___ ЦИТИРУЕМЫЙ ОТРЫВОК ___

Как горько вспоминать блокаду…
И как хватило сил тогда
Все пережить и все же выжить…
Наверно, Бог хранил меня.
 
 
Мою коротенькую жизнь
Хранили добрые соседи,
Хранили бедам вопреки —
И не забыть мне беды эти.
 
 
И никогда мне не забыть
Чужую сытую жестокость,
И жизнь голодную свою,
И унизительную робость,
 
 
И бунт протеста в глубине
Души моей максималистской,
И червь сомнений в голове,
И поиск истины неблизкой.
 
 
Кто судьбы наши разделил
На дураков, воров и умных?..
На добрых, скаредных и злых?..
Как много их, вопросов трудных…
 
 
И наказуема ли подлость?
И есть ли праведный судья?
Мои блокадные невзгоды
Плодят вопросы без конца…
 

Родные пенаты

Мы жили на ул. Стачек. Наш двухэтажный каменный дом был с трех сторон окружен пятиэтажными домами. В нашем доме было три подъезда с широкими деревянными лестницами. Нашу лестницу всегда мыли с голиками,[2] и она была очень-очень чистая. На лестничной площадке три квартиры. Наша, № 55, была средняя. В квартире три комнаты, кухня и уборная в углу кухни. Коридор длинный и узкий. Наша комната 12 кв. метров тоже длинная и узкая, почти как трамвай. В блокаду мне казалось, что расстояние от двери до окна бесконечно. Нас было четверо – мама, папа, брат и я. Отец был единственный мужчина в квартире. В соседней комнате жили Зойка с мамой и бабушкой. Напротив их двери стоял огромный черный шкаф, пугавший меня в детстве, когда я была маленькой. За шкафом, в торце коридора, комната тети Ксении. Из-за шкафа дверь ее комнаты только приоткрывалась.

___ ИСХОДНЫЕ ДАННЫЕ ___

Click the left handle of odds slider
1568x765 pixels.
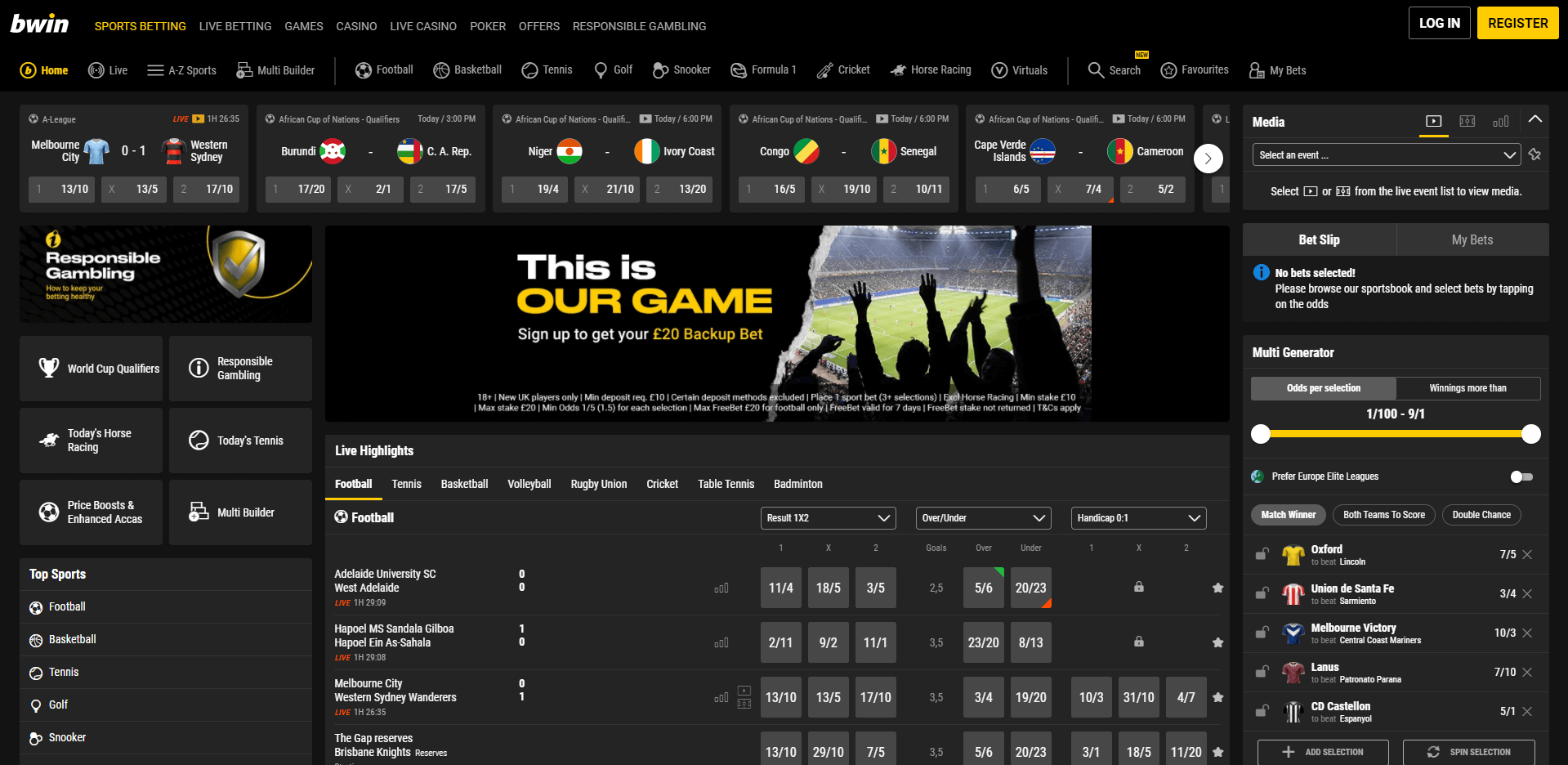click(1261, 434)

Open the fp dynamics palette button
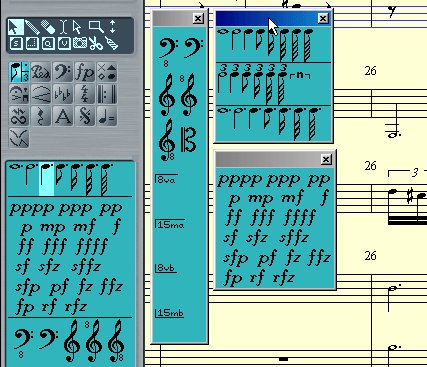85,72
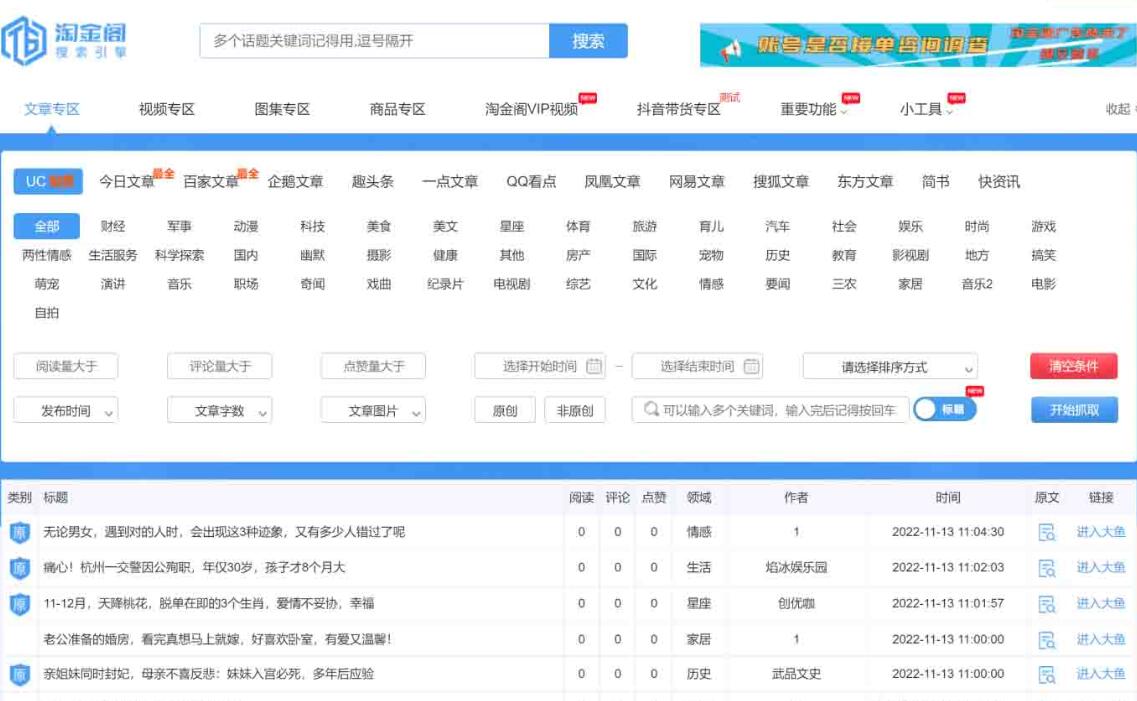Click the 开始抓取 button
This screenshot has width=1137, height=701.
tap(1074, 409)
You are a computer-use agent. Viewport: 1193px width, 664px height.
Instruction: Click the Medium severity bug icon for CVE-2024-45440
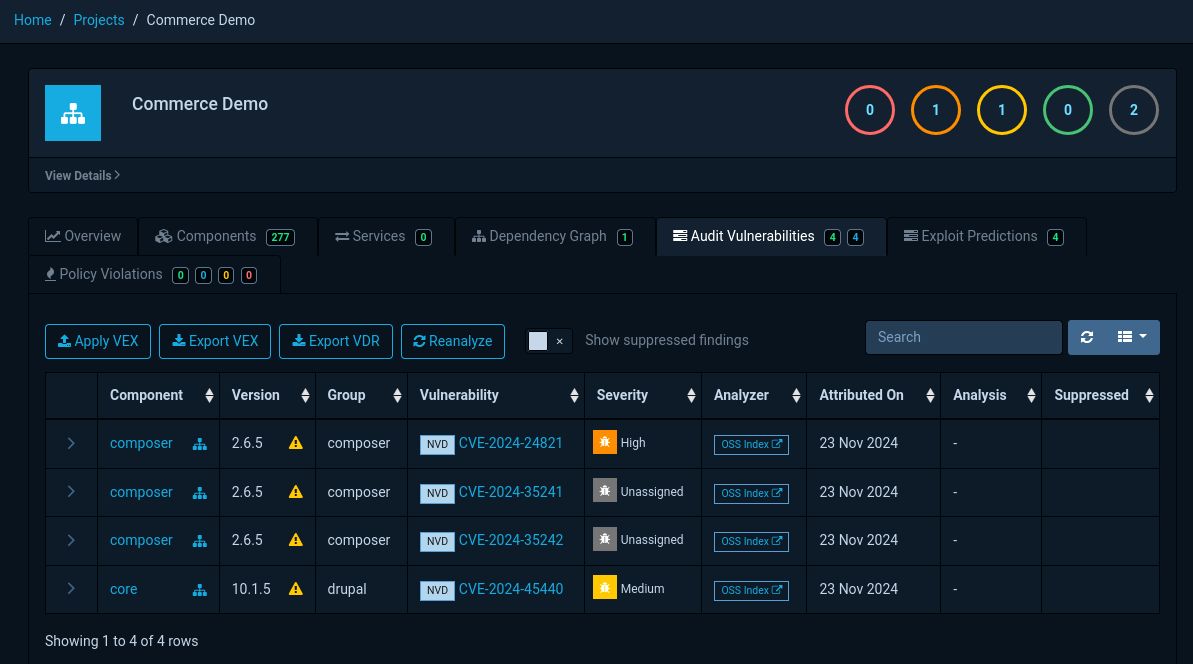(x=605, y=587)
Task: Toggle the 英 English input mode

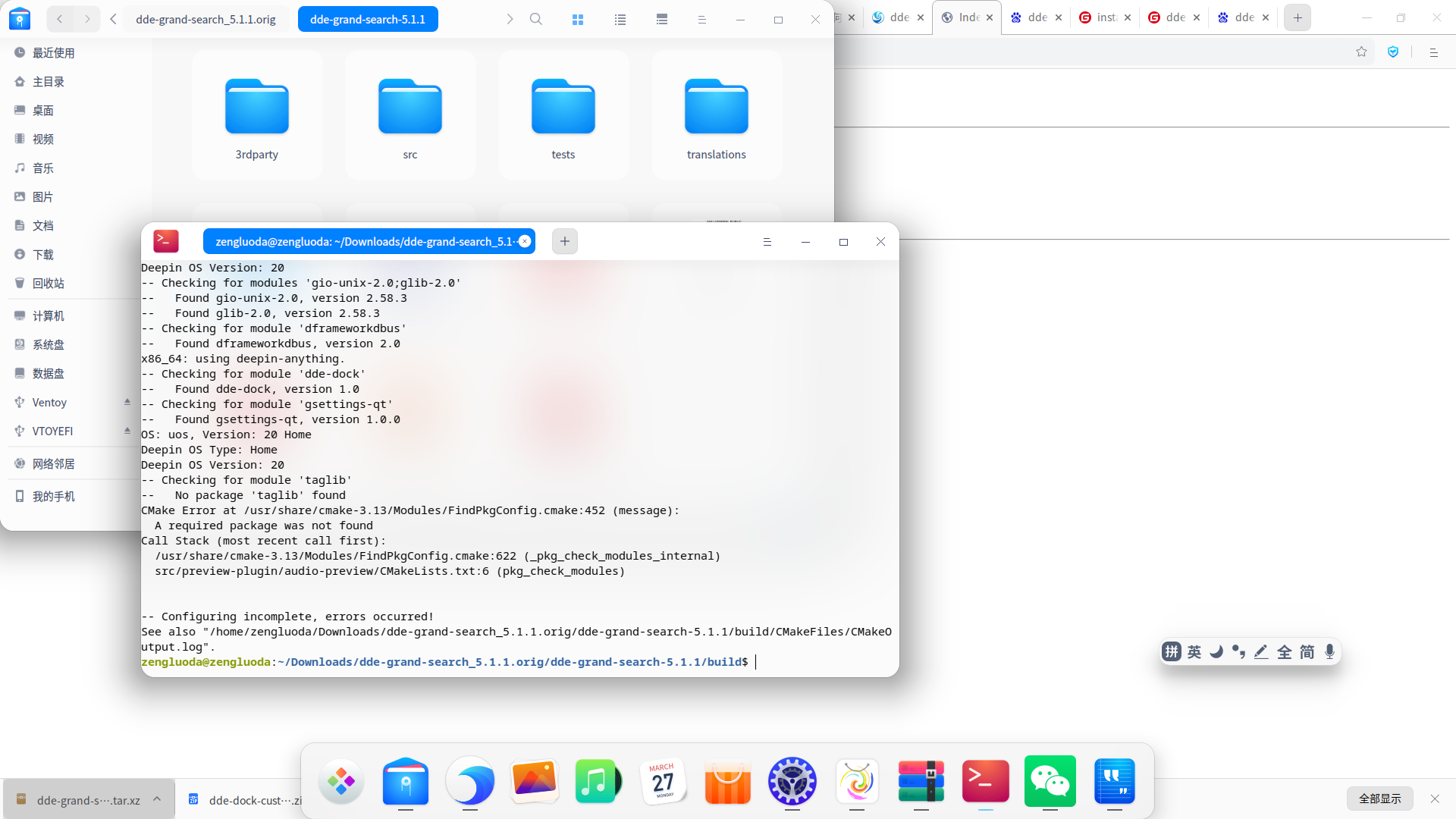Action: click(x=1194, y=652)
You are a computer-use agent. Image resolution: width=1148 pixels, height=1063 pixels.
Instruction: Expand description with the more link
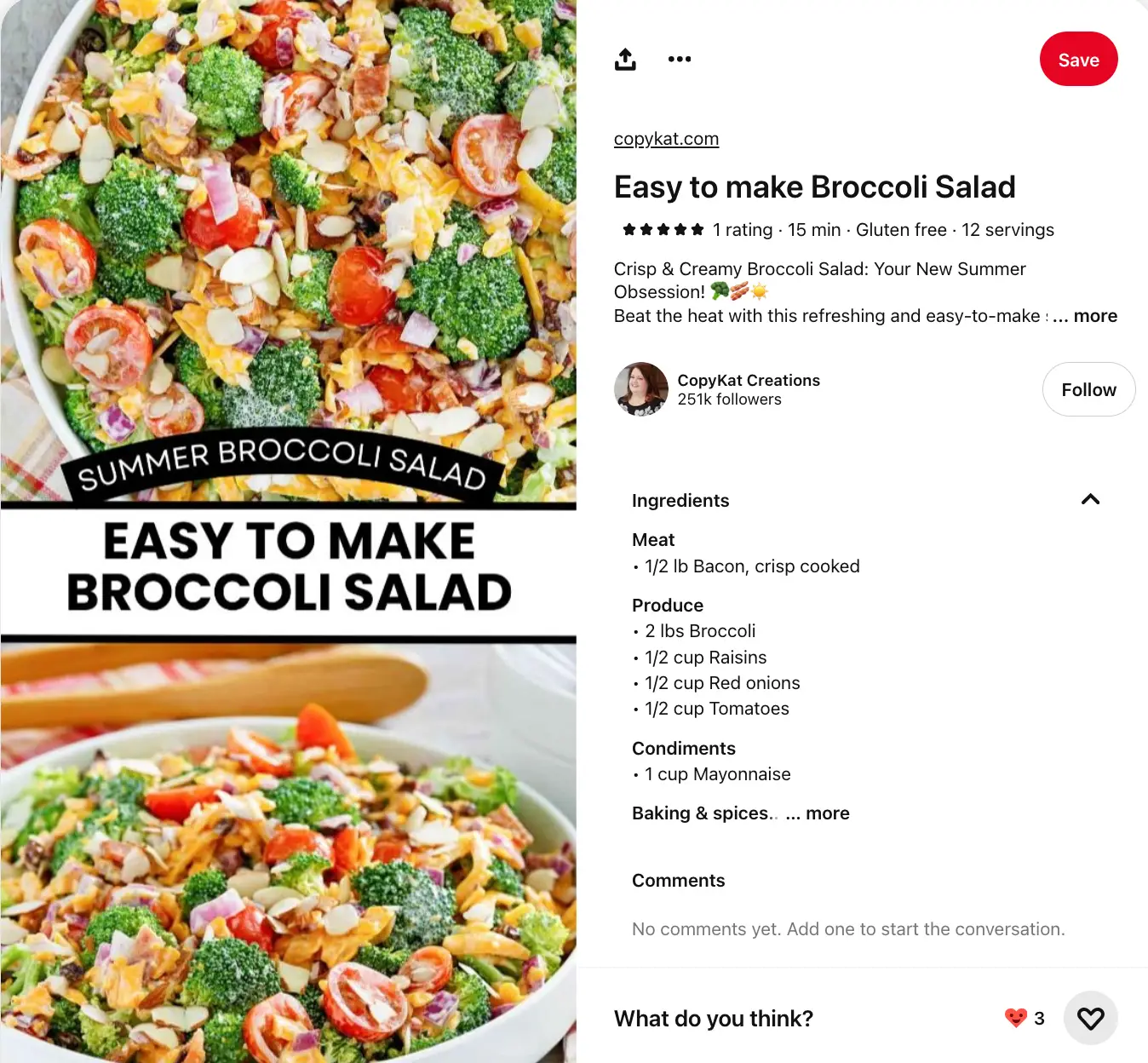click(x=1095, y=316)
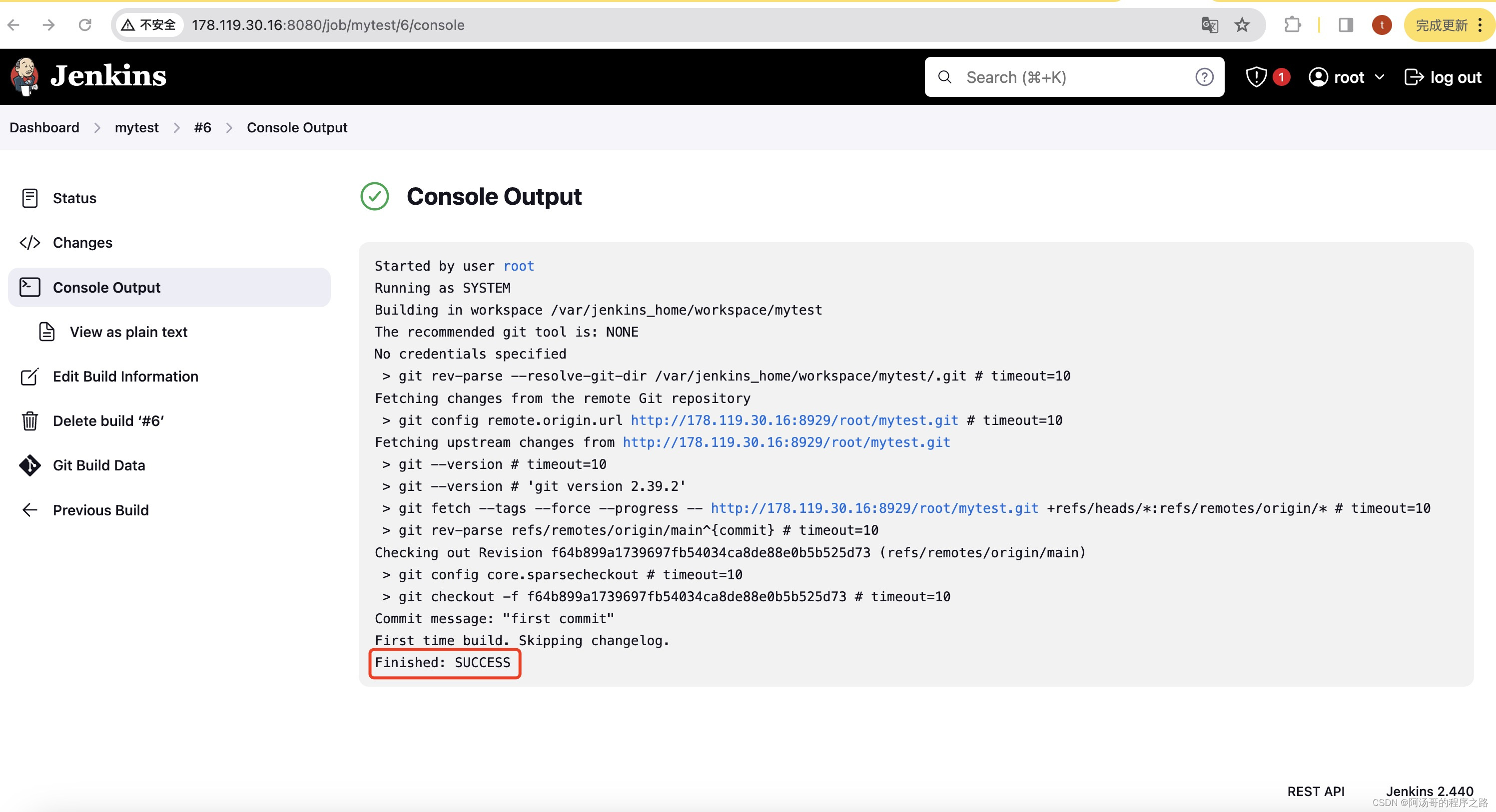
Task: Click the Changes sidebar icon
Action: pyautogui.click(x=30, y=242)

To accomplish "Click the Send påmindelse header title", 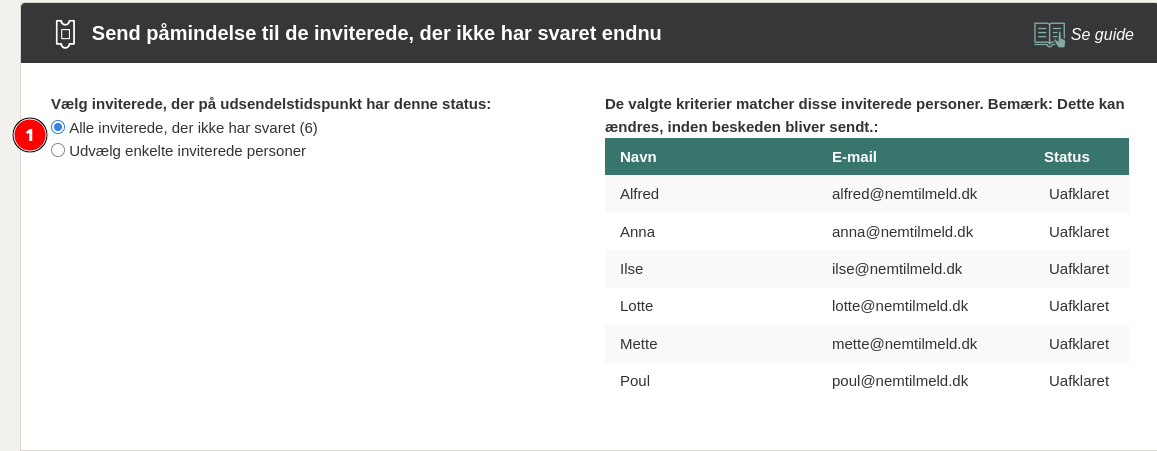I will click(x=376, y=34).

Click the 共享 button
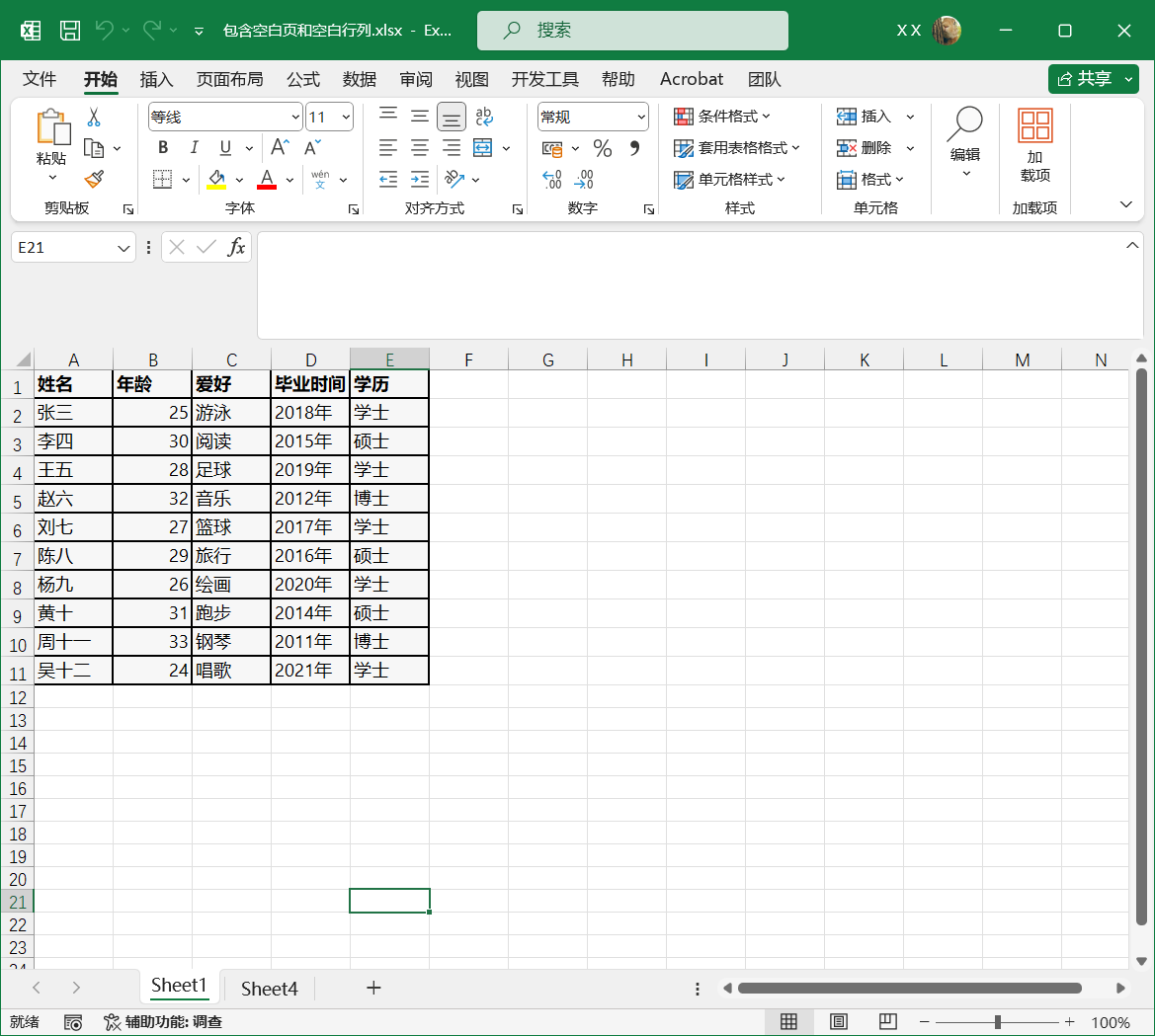1094,79
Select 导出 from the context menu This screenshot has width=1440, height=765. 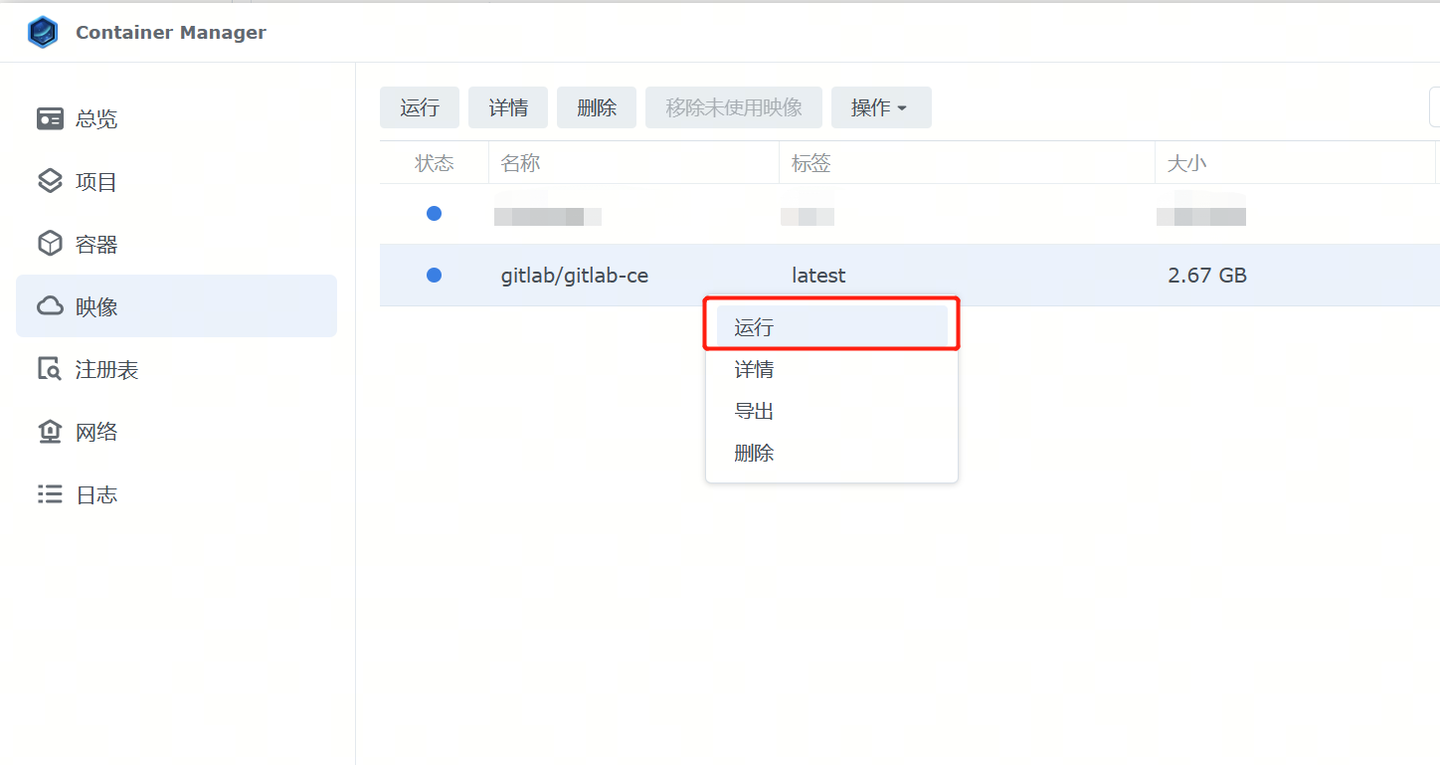point(753,410)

___

> ЦЕЛЬ ЗАДАНИЯ
Сократите абзац воспоминаний, начинающийся словами «Мы жили на ул. Стачек», и оформите его списком, сохранив основные факты. Отвечайте, опираясь только на воспоминания.

> ПРАВИЛЬНЫЙ ОТВЕТ
- Семья жила на ул. Стачек в двухэтажном каменном доме. С трех сторон его окружали пятиэтажные дома.
- В доме было три подъезда с широкими деревянными лестницами. Их лестница была очень чистой.
- На площадке было три квартиры, и их квартира № 55 была средней. В ней три комнаты, кухня с уборной в углу и длинный узкий коридор.
- Их комната площадью 12 кв. метров была длинной и узкой, почти как трамвай. В блокаду расстояние от двери до окна казалось бесконечным.
- Семья состояла из четырех человек: мама, папа, брат и автор воспоминаний. Отец был единственным мужчиной в квартире.
- В соседней комнате жили Зойка с мамой и бабушкой. Напротив их двери стоял огромный черный шкаф, пугавший автора в детстве.
- За шкафом, в торце коридора, была комната тети Ксении. Из-за шкафа ее дверь только приоткрывалась.